When you think you know better because of your self-assessment of your level of knowledge or experience, you might be right. However, more often than most would like to admit, they are wrong. The data shows that 80% of decision makers overestimate the likelihood of good results and underestimate the probability of bad results. Marketers tend to be optimistic by nature. The most successful marketers retain their optimistic outlook, but do not trust what’s in their own heads. They know that buyers do not always behave as expected. As a result, they do not finalize marketing decisions before checking with their target audience and using multiple independent sources of data. They anchor their beliefs with bona fide information from the marketplace.

Unfortunately, most with the optimism bias don’t support their beliefs with actual information. They have pre-conceived beliefs that what is their’s (kids, products, company, inventions, possessions, and choices) are better. If right, they are more likely to be successful. If wrong, they tend to falter without having the opportunity to fix what is wrong before it’s too late.

More is better bias

Too many company decision makers believe it is better to give customers more choices. Intuitively, this makes sense because many believe that more is usually better. As a result, too many businesses offer more and more products with multiple variations. This increases manufacturing and marketing costs. That’s not a problem as long as there is an adequate return on investment and opportunity costs are properly considered. What is a problem is too many choices lead to confusion, cannibalization, and decision paralysis. The human brain considers no choice as dangerous and too many choices as complex and confusing. When it is too complex or confusing, most buyers will not buy. What’s the right number of choices? It depends. In the absence of reliable data to the contrary in a given situation, three is a good guess. Most people can remember three things without being confused. That’s why Goldilocks found that one cereal was too hot, the other was too cold, and the third was just right. It’s also why there are three levels of awards in the Olympics – Gold, Silver and Bronze, and why the English language gives unique endings to the first three places – 1st, 2nd, and 3rd. Beyond that, endings are the same – 4th, 5th, 6th …

Confirmation bias

People have a tendency to look for information to support their beliefs and ignore data that contradicts them. This is very apparent in the way voters viewed the 2016 US election. Many perceived positive information about their candidate to be true even when it was proven false. This is called confirmation bias. What is most scary about this is that too many make important decisions based on information that confirms their pre-conceived beliefs whether it is true or not. Good marketers understand confirmation bias exists in the brains of potential buyers. Rather than trying to change buyer belief systems (which is very difficult to do in an ad or marketing communication), they focus on telling the “believable truth,” which is the truth told in a way that does not clash with the belief systems of prospective buyers.

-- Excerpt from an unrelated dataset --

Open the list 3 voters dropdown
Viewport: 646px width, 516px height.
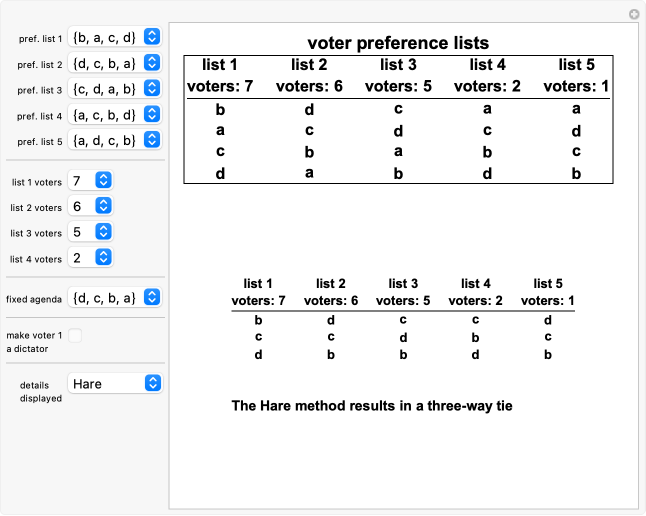tap(90, 232)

When making important decisions, business decision makers suffer from the same bias. As a result, they make the wrong decisions. The best companies can hope for is that these errant decisions will not materially impact the sales and profits of the company.

In the worst case, they can put the company out of business.

Kodak invented the digital camera, but did not bring it to market because of its bias towards film. The market went for digital cameras, and Kodak’s commitment to film put the company into bankruptcy.

The solution

While intuition and expertise can be enormously useful, relying on it alone to make your decisions is becoming riskier as business grows more complex and competitive. The world is far too complicated to rely on what’s in your head or your “gut feel” to make important decisions. To increase your chances for marketing and business success, you need to obtain independent, credible, 3rd-party information to anchor your decisions. The best information is truly independent and not subject to the biases discussed in this post. It should also be corroborated by several trusted sources that do not reap rewards from telling you what you want to hear. Best of luck.